Pierwsza połowa lat 80. XX wieku. Tadeusz Nowak, młody polski etnograf i archeolog, wraz z innymi naukowcami wyjeżdża na wyprawę badawczą do Peru. Jej oficjalnym celem jest poszukiwanie ruin budowli wykonanych przez tajemniczy rdzenny lud. Wkrótce okaże się, że geniusze megalitycznej cywilizacji stworzyli coś, co wprawi wszystkich uczestników badań w osłupienie – niezwykłe pojazdy napędzane energią słoneczną. To odkrycie może zmienić całkowicie sposób, w jaki do tej pory postrzegano geologiczną przeszłość Ziemi. Tadeusz zdobywa poszlaki, że współorganizator wyprawy doktor Armstrong wykonuje jakąś tajemniczą misję mającą na celu pozyskanie starożytnych rozwiniętych technologii i wykorzystanie ich do niecnych celów. Od tego momentu polski badacz zaczyna robić wszystko, by zmylić tropy fizyka jądrowego i dowiedzieć się więcej o jego planach.
Wydawnictwo: Novae Res
Data wydania: 2020-01-10
Kategoria: Fantasy/SF
ISBN:
Liczba stron: 612
Język oryginału: polski
Przeczytane:2020-03-08,
Mam marzenie żeby zobaczyć kiedyś Machu Picchu. Zawsze interesowali mnie Indianie obu Ameryk. Choć muszę przyznać, że Majowie, Inkowie, Aztekowie, Toltekowie są ludami, którzy według wielu mieli ponad przeciętną wiedzę. Ich piramidy są przykładem idealnych budowli a nie mieli tak przecież rozwiniętej technologii.
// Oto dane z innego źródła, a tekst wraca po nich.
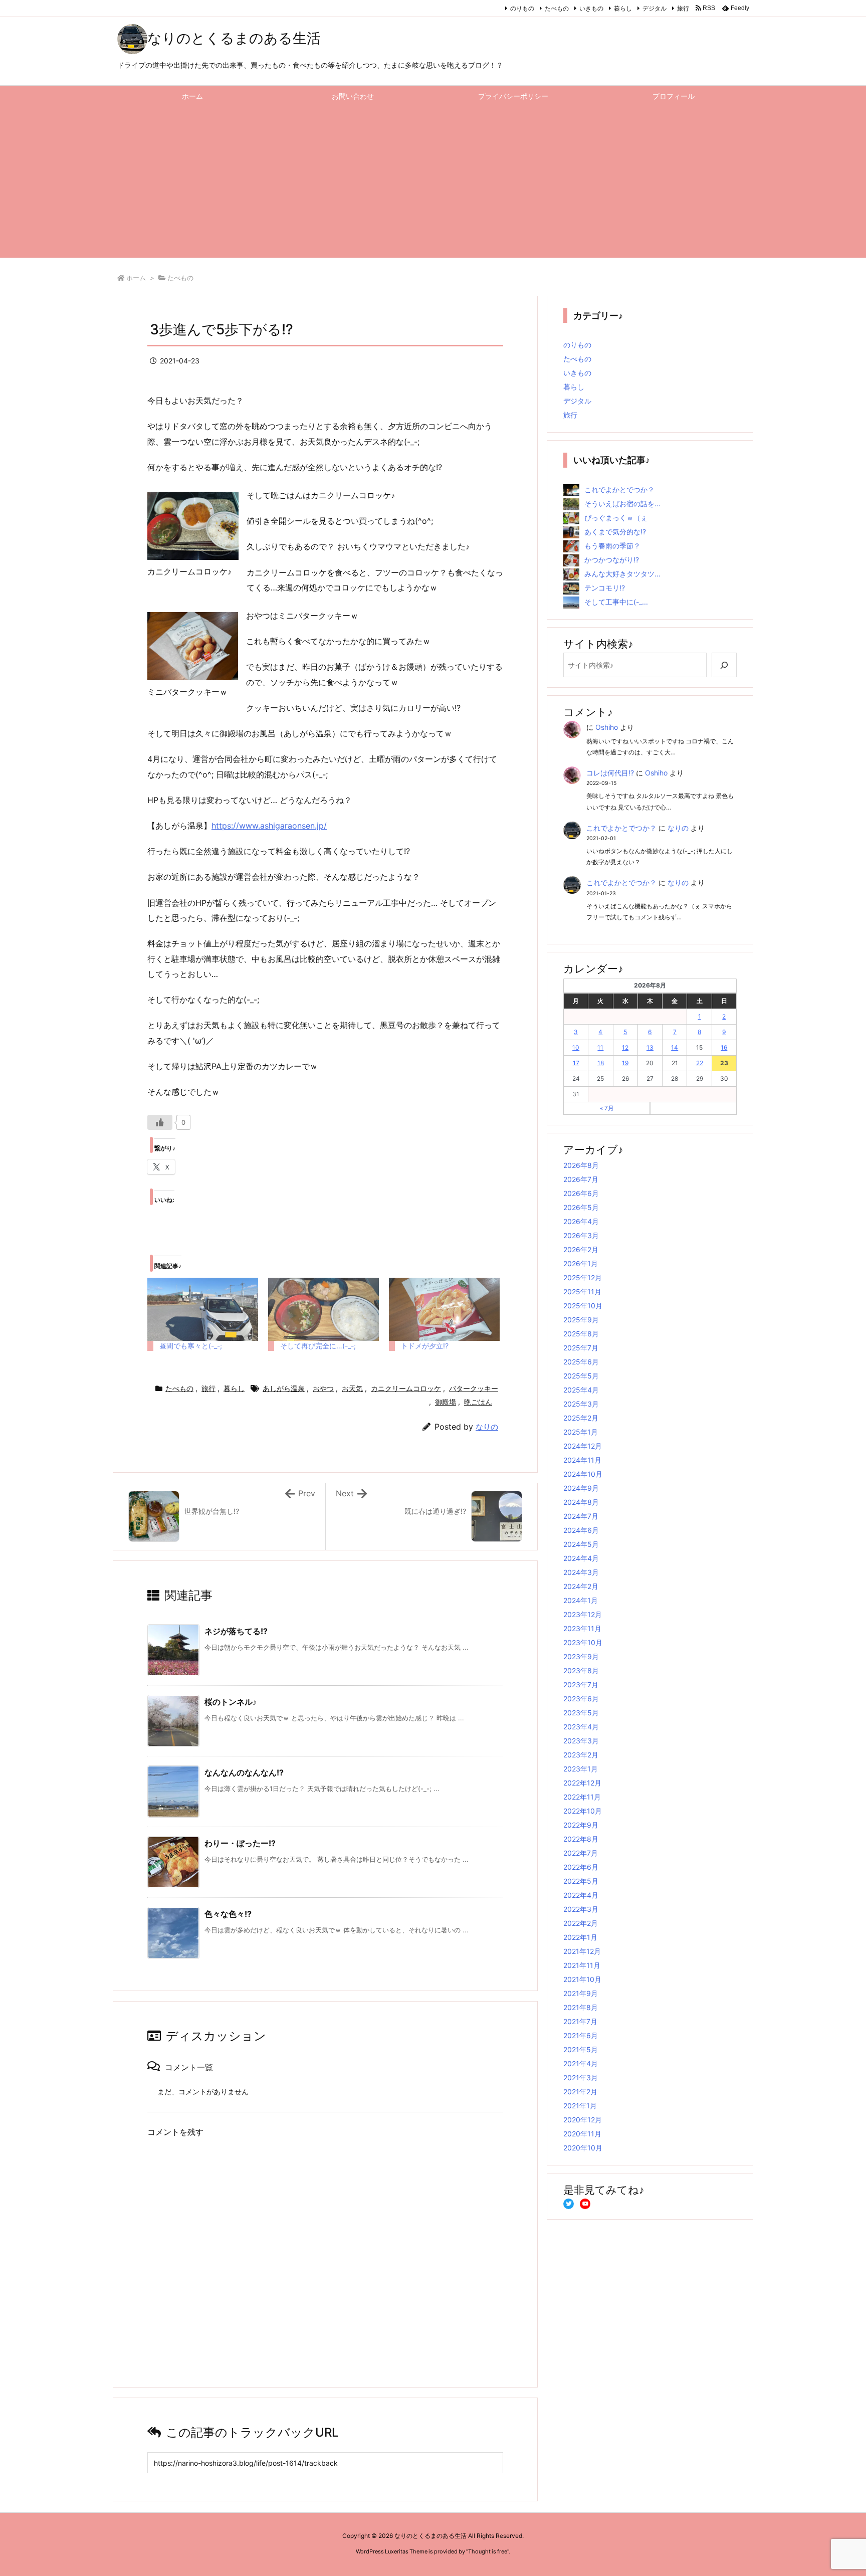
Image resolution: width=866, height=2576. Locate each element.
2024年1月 (580, 1600)
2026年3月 (581, 1235)
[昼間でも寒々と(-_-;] (202, 1309)
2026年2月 (580, 1249)
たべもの (557, 8)
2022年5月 (580, 1881)
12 (625, 1047)
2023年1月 (580, 1768)
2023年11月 (582, 1628)
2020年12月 (582, 2119)
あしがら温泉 (284, 1388)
Kiedy zobaczyłam " Andyjski Dysk" wiedziałam, że muszę tą książkę przeczytać. Miałam przeczucie, że przeżyje niesamowitą przygodę. Nie myliłam się.
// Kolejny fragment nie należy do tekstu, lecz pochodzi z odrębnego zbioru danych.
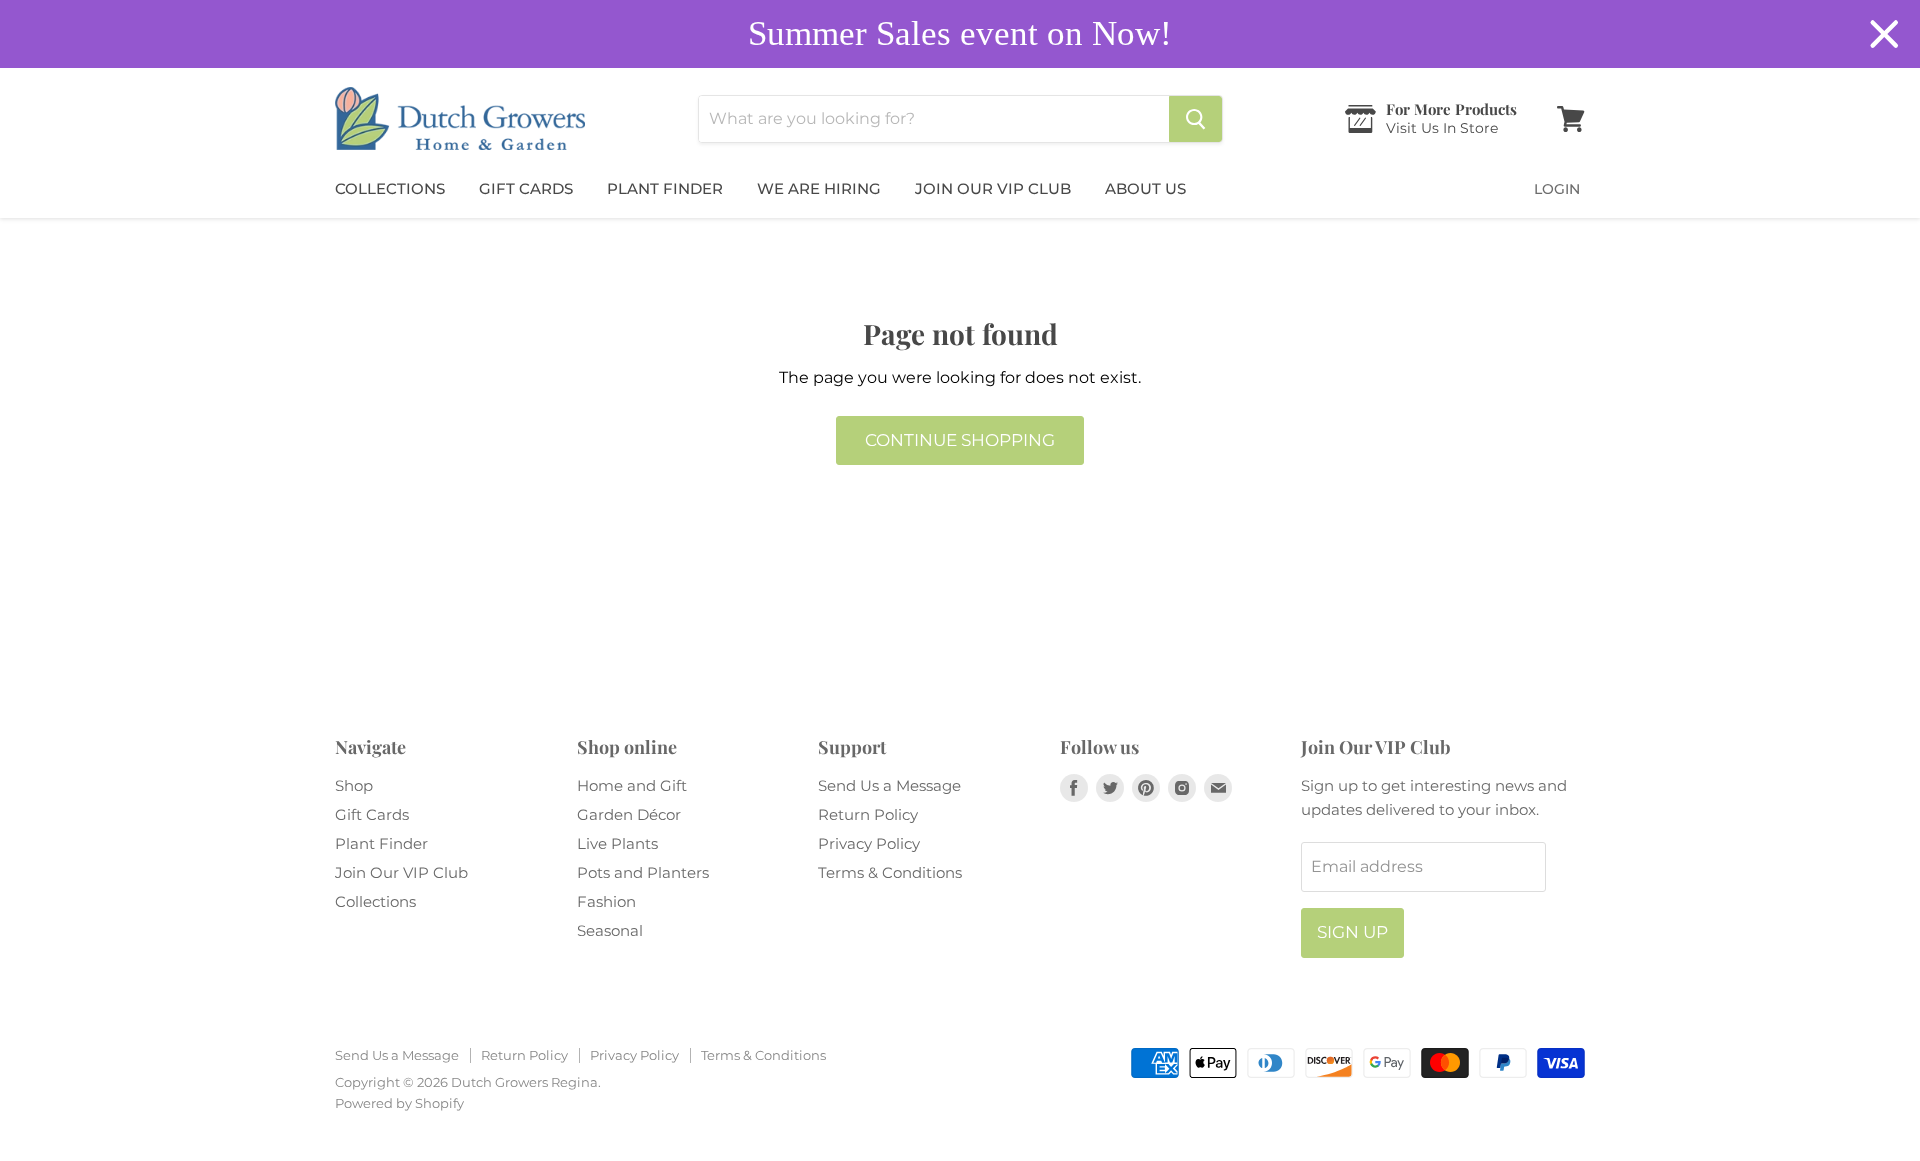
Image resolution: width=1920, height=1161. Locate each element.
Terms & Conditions (890, 872)
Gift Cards (526, 188)
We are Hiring (819, 188)
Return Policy (868, 814)
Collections (390, 188)
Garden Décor (629, 814)
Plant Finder (665, 188)
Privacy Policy (869, 843)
Podróż razem z Tadeuszem Nowakiem, polskim badaczem starożytnych cywilizacji i jego przyjaciółmi okazała się bardzo ekscytująca.
Wybrali się do Peru, w okolice Chachapoyas żeby dowiedzieć się czegoś o "Ludziach z chmur". Jest z nimi także córka jego znajomego Julia. Piękna i mądra kobieta, która od razu przykuwa uwagę Tadeusza. Między tą dwójką podczas tej trudnej wyprawy rodzi się uczucie.
Wśród nich jest Armstrong, fizyk jądrowy, dosyć podejrzany osobnik, który posiada broń do której zwykli ludzie nie mają dostępu zwykli ludzie.
Nad rzeką odkrywają ruiny kamiennego miasta, budynki są zbudowane z białego kamienia, może nie byłoby to dziwne, gdyby nie to, że te budynki są stopione ze skałami i są wywrócone do góry nogami. Im dalej się wybierają tym dziwniejsza robi się ta wyprawa. Tadeusz podczas samotnej eksploracji jednej z jaskiń odnajduje złote dyski, złote kule i tajemniczy duży dysk, którego pilotem był android...
Odkrycie to sprawia, że zaczyna podejrzewać, że dawni mieszkańcy tego miasta byli bardzo rozwiniętą technologicznie ludnością. Postanawia nie odzywać na temat tego co odkrył a plecaka pilnuje jak oka w głowie. Dopiero gdy zauważa, że ten cały Armstrong ma złe intencje mówi Julii i Bronsonowi co odkrył. Ostrożni bardzo, obserwują podejrzanego i dochodzą do tego samego wniosku: Armstrong to ktoś kto szuka czegoś więcej i nie zawaha się zabić żeby osiągnąć zamierzony cel.
***
Wspaniała książka, którą warto przeczytać.
Lekka, przyjemna lektura. Pełna zwrotów akcji, tajemnic, ciekawych teorii na temat naszego świata. Dopracowana. Bohaterowie też są ciekawi i od pierwszej chwili kibicowałam Tadeuszowi i Julii. Lektura tej książki daje do myślenia jeśli chodzi o teorie ewolucji.
Warto po nią sięgnąć by móc wybrać się w ciekawe podróże razem z bohaterami.